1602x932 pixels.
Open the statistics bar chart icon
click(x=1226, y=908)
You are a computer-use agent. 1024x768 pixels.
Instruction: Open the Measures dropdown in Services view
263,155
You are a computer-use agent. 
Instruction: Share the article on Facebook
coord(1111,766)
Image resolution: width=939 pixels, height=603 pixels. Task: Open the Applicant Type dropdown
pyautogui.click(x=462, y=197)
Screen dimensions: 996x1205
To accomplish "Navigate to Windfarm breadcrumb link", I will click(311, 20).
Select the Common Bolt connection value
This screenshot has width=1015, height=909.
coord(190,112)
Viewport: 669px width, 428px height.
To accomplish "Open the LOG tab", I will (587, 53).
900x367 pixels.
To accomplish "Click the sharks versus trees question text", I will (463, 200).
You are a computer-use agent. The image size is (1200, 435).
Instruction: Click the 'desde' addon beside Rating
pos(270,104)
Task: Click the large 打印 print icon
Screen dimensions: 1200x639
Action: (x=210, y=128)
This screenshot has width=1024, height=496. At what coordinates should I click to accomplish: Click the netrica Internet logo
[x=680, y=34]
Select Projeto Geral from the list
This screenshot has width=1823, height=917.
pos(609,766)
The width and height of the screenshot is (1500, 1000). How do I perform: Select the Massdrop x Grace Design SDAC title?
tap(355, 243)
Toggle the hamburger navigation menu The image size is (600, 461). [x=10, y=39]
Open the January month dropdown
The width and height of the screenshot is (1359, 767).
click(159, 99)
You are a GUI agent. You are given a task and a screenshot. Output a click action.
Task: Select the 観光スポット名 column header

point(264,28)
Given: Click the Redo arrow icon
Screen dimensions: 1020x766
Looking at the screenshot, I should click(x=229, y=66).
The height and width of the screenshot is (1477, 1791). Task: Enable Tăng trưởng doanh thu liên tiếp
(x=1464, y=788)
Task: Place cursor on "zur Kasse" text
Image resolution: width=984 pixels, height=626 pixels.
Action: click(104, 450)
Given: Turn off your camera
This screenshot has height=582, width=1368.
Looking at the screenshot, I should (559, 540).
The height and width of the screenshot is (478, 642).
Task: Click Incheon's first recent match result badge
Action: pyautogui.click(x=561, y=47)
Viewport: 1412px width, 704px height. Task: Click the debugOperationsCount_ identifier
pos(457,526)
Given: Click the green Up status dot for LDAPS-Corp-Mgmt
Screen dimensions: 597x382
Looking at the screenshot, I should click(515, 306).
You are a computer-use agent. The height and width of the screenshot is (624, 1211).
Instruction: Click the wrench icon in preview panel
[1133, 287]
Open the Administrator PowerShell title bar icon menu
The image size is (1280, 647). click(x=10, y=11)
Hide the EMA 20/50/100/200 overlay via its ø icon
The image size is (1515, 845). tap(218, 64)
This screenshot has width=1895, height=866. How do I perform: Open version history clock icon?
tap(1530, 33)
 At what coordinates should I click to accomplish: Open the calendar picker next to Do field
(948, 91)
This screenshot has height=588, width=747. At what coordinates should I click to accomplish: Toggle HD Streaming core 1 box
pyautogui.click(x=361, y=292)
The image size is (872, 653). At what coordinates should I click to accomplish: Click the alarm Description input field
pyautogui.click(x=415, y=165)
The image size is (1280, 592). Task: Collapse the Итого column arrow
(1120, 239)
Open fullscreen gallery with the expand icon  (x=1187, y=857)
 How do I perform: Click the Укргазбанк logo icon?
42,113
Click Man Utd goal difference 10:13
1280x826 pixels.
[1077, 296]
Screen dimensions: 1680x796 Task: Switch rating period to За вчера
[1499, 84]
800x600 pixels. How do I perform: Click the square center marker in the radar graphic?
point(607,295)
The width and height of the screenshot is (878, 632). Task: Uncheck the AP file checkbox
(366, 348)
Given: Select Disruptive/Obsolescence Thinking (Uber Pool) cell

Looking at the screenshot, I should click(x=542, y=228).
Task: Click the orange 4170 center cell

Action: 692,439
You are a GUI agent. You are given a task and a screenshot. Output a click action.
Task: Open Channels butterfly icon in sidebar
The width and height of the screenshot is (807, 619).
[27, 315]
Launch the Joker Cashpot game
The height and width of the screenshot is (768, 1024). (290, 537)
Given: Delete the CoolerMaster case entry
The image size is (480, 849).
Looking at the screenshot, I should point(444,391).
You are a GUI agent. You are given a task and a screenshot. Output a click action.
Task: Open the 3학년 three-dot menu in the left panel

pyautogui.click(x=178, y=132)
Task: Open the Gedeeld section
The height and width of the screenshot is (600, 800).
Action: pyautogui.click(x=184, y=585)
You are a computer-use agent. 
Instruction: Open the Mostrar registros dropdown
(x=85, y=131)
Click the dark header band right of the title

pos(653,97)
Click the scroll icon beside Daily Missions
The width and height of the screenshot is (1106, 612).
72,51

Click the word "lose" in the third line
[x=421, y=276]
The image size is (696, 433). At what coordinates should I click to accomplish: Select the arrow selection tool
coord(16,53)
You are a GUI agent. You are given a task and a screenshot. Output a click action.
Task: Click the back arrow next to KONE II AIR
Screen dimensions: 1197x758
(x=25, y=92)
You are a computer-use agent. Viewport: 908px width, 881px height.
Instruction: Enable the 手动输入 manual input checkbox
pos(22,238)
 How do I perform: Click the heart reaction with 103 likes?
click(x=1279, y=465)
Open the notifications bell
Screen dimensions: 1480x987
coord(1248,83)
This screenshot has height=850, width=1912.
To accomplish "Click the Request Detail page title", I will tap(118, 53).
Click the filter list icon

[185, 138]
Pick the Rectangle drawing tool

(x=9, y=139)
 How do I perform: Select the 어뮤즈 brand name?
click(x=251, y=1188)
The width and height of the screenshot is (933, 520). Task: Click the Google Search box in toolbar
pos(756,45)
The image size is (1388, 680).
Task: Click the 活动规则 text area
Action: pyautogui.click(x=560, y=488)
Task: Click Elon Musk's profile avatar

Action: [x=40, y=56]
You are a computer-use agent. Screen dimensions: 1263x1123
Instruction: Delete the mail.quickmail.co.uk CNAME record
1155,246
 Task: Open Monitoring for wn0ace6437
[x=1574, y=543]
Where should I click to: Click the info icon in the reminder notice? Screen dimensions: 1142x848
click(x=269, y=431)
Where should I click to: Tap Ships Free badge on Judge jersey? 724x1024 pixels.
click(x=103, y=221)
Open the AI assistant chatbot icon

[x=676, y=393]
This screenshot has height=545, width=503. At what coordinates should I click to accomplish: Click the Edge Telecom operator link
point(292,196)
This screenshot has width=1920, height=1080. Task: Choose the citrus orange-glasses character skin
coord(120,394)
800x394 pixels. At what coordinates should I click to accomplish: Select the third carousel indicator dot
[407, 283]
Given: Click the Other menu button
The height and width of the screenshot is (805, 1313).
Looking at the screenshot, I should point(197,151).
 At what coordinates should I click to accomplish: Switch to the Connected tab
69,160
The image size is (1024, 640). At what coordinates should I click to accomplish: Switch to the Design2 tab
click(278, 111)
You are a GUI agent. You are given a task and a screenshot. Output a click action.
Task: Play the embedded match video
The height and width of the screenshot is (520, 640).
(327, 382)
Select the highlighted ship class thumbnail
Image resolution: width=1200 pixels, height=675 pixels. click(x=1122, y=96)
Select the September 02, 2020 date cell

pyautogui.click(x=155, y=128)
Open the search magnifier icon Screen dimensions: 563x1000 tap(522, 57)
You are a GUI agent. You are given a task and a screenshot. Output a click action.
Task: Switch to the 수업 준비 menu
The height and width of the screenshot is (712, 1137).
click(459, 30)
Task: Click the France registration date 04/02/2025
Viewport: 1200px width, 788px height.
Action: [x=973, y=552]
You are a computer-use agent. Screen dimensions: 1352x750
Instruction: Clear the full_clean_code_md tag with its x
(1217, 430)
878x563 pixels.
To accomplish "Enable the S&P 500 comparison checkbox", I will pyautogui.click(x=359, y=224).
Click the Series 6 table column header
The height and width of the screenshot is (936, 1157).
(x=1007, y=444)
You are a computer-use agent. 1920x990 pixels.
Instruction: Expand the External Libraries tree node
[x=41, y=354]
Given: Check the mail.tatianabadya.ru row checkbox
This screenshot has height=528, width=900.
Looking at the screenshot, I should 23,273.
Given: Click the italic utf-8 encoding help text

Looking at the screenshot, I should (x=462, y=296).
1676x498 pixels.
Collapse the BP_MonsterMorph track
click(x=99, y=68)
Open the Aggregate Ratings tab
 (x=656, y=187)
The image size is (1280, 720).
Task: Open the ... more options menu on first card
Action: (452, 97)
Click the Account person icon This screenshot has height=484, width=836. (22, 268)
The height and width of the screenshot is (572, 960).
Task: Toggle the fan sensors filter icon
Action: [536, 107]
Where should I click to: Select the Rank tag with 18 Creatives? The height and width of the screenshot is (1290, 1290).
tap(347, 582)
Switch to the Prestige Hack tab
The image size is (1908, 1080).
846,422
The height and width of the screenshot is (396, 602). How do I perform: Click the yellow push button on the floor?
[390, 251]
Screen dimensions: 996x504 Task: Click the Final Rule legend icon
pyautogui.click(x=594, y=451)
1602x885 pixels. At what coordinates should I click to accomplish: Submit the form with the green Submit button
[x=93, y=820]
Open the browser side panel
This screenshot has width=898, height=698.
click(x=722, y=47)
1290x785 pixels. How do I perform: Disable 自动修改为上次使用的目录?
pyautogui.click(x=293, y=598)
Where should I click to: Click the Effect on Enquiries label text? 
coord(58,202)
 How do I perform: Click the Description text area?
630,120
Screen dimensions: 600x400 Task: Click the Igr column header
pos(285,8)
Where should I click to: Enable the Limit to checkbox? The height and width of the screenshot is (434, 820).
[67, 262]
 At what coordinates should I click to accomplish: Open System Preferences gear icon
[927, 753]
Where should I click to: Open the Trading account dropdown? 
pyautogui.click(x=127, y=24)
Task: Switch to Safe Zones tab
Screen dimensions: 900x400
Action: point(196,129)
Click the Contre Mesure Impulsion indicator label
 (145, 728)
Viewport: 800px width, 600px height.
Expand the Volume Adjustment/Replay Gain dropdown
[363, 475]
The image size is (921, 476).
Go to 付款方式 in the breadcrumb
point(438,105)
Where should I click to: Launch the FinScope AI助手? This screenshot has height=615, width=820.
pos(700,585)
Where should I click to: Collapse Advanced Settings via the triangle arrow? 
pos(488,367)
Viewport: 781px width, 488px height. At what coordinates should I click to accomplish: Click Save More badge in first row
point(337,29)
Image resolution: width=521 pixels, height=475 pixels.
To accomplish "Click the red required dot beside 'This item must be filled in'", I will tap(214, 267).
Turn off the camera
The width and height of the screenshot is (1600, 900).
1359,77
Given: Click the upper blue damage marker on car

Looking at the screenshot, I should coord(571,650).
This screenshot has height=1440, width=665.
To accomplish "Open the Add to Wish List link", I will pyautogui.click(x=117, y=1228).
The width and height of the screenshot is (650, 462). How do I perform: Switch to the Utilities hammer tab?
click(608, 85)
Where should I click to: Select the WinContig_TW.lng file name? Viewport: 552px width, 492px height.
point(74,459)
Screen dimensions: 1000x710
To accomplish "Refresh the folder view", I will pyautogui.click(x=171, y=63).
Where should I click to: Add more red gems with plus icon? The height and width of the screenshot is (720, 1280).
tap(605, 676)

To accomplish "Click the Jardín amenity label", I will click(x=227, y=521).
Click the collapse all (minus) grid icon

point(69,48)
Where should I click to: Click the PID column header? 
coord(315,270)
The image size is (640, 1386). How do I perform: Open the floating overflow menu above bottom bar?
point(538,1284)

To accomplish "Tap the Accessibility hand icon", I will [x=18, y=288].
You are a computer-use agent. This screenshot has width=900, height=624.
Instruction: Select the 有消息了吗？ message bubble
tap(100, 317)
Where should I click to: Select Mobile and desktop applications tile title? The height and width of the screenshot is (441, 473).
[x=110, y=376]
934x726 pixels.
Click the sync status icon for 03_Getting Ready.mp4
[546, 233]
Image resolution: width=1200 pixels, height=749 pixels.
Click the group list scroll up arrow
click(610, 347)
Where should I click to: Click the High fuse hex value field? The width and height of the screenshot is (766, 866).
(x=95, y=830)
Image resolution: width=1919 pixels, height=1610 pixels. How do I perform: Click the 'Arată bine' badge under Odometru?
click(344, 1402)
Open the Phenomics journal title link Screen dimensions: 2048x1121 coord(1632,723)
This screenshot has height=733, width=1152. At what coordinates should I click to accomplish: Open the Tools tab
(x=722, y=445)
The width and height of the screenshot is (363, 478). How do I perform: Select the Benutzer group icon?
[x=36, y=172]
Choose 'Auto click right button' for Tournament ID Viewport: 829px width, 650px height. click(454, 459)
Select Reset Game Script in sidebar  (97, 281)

## EXERCISE GOAL
Retrieve every line above holding the word "computer".

## REPLY TO THE EXERCISE
You are a computer-use agent. 1024x768 pixels.
You are a computer-use agent. 
You are a computer-use agent. The image size is (1200, 435).
You are a computer-use agent. The height and width of the screenshot is (624, 1211).
You are a computer-use agent. 
You are a computer-use agent. Viewport: 908px width, 881px height.
You are a computer-use agent. Screen dimensions: 1263x1123
You are a computer-use agent. Screen dimensions: 1352x750
You are a computer-use agent. 1920x990 pixels.
You are a computer-use agent. This screenshot has width=900, height=624.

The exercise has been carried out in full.